MADRID: Spanish banking titan Santander reported a third-quarter profit plunge as it wrote down billions of euros in assets linked to a 2008 property market collapse.
Santander, the largest bank in the eurozone by market capital, said net profit dived to just 100 million euros ($ 130 million) in the third quarter from 1.8 billion euros a year earlier.
Net banking income rose 2.93 percent to 7.495 billion euros.
Investors seemed to take comfort in the cleaner balance sheet, however, sending Santander shares up 0.24 percent to 5.77 euros in early afternoon trade on the Madrid stock market.
Over the first nine months of this year, the bank said net profit slumped by 66 percent to 1.80 billion euros.
The results so far this year were hit by the 14.5-billion-euro cost of making provisions against bad loans and against real estate exposure in Spain.
If the cost of those provisions is stripped out, Santander said it would have reported a net profit of 18.2 billion euros.
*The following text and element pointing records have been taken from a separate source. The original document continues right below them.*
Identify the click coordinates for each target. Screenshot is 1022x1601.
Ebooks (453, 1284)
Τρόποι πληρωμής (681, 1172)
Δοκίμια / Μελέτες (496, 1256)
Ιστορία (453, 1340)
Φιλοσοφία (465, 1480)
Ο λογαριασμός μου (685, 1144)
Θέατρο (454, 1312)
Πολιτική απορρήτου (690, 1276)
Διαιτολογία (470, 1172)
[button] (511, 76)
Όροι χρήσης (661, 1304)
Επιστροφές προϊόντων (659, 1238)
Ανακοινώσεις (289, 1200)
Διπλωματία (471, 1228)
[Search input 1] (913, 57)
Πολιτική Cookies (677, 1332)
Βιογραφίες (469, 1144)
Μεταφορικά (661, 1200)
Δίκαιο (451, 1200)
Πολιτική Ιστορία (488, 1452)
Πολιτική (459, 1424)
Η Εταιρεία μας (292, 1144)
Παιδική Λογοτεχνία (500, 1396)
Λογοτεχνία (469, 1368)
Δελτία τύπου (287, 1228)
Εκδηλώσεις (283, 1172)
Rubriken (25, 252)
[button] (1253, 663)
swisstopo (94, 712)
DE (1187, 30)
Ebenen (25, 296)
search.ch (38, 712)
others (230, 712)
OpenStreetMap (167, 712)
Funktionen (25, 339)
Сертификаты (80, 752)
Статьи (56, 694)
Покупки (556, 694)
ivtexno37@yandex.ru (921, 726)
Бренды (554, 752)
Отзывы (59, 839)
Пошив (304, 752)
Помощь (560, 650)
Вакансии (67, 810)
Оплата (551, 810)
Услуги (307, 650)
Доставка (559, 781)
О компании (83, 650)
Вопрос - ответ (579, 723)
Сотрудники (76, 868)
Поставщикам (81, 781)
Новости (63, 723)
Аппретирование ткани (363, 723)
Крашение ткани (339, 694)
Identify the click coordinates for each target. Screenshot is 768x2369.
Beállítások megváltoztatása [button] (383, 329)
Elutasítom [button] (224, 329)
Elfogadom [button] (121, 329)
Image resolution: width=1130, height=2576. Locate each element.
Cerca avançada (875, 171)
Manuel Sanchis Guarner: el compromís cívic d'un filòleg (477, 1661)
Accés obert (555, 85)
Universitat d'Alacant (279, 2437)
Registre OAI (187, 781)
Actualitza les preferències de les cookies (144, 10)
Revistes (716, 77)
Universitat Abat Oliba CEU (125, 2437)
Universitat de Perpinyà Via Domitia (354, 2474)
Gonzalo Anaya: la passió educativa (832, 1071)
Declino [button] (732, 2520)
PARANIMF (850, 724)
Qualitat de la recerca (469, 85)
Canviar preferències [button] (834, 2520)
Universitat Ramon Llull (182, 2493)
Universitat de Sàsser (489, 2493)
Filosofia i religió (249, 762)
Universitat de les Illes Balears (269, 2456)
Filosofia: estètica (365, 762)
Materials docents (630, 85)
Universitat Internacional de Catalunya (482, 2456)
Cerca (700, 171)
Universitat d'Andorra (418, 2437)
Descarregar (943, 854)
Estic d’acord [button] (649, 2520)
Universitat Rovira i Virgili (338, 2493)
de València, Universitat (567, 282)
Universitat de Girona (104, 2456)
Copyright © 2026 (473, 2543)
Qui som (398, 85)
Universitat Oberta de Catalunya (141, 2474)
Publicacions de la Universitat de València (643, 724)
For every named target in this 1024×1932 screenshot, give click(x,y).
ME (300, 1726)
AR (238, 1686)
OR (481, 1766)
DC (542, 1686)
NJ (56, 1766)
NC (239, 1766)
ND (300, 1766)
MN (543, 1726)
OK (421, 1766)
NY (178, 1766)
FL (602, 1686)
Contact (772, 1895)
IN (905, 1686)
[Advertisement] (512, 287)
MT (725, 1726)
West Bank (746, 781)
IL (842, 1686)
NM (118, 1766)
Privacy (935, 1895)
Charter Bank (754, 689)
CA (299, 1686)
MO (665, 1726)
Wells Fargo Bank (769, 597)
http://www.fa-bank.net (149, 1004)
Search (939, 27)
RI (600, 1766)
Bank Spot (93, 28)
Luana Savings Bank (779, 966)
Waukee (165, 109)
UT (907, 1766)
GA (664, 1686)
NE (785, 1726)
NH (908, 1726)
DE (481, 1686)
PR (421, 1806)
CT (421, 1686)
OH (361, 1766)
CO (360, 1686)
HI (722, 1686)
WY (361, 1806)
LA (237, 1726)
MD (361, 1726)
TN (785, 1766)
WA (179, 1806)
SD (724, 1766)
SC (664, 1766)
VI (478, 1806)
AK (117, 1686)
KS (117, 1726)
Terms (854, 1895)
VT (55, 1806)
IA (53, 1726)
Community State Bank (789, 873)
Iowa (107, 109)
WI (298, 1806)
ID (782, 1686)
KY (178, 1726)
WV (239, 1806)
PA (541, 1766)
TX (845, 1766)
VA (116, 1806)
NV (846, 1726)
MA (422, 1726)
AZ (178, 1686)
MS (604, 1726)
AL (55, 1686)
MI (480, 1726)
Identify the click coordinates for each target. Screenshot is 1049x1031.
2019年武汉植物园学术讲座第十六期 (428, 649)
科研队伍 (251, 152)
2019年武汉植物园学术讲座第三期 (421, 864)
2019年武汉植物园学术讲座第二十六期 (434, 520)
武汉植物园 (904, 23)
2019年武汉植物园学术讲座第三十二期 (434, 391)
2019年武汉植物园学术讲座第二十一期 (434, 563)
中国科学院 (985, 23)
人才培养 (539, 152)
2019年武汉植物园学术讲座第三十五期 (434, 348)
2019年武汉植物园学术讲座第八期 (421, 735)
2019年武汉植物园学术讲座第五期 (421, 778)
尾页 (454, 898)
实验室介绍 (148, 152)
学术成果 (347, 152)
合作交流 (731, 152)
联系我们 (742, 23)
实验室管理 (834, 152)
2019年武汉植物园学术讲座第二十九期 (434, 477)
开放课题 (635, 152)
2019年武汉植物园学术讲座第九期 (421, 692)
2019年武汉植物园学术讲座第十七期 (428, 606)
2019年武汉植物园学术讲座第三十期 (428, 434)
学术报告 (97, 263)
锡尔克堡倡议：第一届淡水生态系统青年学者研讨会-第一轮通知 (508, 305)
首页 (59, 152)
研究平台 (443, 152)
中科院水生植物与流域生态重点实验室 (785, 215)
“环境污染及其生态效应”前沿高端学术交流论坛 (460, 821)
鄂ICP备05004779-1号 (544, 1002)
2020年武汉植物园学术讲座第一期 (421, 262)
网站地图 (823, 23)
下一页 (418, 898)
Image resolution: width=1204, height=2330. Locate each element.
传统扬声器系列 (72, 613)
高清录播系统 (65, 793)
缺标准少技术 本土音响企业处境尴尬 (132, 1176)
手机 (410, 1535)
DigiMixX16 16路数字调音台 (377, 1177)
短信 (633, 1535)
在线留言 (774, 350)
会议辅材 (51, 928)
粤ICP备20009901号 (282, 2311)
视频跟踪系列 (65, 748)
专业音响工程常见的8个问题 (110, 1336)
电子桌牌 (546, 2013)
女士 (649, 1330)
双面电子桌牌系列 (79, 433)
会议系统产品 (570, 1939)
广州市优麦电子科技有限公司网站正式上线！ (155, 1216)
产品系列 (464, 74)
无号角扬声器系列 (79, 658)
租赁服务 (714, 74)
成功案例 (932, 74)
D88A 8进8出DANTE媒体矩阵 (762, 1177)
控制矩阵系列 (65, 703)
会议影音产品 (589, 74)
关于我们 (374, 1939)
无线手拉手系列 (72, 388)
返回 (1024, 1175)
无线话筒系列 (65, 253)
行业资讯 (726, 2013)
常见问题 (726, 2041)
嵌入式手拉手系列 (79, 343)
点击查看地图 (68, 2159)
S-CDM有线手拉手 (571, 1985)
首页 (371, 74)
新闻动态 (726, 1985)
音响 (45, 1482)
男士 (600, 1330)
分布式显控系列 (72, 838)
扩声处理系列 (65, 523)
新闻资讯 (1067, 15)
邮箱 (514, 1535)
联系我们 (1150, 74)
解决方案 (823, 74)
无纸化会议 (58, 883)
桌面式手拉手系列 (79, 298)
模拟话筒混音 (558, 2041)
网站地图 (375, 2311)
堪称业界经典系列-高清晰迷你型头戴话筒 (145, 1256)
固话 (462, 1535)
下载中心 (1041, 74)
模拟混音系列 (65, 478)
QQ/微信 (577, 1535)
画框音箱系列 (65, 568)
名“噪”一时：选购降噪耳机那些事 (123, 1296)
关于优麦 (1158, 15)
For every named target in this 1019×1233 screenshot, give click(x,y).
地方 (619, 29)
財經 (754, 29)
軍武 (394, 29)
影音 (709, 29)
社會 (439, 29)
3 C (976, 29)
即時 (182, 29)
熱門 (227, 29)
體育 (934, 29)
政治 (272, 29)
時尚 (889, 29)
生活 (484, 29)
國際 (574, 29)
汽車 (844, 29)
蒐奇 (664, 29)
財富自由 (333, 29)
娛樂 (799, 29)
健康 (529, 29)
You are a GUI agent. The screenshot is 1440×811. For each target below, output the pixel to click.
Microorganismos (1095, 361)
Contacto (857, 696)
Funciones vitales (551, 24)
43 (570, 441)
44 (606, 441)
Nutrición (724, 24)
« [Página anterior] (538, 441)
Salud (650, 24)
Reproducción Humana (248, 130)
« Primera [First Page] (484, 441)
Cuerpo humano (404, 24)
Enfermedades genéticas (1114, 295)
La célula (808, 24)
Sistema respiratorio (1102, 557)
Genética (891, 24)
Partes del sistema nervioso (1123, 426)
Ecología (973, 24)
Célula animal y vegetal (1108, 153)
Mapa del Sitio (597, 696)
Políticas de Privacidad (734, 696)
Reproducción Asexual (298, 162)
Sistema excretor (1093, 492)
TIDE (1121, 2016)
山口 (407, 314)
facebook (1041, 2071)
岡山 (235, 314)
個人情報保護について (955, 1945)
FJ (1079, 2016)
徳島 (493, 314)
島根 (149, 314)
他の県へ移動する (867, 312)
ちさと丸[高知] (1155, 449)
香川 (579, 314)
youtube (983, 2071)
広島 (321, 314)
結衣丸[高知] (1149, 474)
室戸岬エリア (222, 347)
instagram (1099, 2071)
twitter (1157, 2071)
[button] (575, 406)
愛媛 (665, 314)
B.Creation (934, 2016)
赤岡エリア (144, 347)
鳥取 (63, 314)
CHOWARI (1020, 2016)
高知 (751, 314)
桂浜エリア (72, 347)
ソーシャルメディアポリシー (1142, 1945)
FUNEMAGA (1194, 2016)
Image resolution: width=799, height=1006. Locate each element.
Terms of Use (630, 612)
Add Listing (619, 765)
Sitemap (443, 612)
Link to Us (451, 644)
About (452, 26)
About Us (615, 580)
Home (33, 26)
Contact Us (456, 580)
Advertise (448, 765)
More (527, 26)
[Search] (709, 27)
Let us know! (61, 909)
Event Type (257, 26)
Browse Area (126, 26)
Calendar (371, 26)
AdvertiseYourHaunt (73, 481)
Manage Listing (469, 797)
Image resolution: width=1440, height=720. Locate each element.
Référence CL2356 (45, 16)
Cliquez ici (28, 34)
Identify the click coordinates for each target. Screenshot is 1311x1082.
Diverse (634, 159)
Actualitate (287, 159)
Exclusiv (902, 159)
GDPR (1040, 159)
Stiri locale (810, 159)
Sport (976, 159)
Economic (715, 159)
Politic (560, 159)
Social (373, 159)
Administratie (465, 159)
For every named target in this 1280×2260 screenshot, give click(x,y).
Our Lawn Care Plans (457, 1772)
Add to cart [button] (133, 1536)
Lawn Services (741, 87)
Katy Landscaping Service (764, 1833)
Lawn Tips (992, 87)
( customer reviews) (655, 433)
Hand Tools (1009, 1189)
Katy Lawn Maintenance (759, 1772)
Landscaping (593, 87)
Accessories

“The bank’s capacity to generate profit enables us to set aside hefty real estate provisions in Spain in 2012 and significantly increase non-performing loan coverage,” bank chairman Emilio Botin said in a statement.
Santander said 50 percent of the group profit in the first nine months of 2012 came from Latin America and 28 percent from continental Europe, with Spain alone accounting for 16 percent.
Britain was responsible for 13 percent of the profit and the US nine percent.
Spain’s eurozone neighbors have offered it a credit line of up to 100 billion euros to stabilize its banks, of which the government says it will need about 40 billion euros.
Santander took part in an ill-fated takeover over of Dutch lender ABN Amro, in a consortium with Belgo-Dutch group Fortis and Royal Bank of Scotland, in 2007 just before the global financial crisis struck.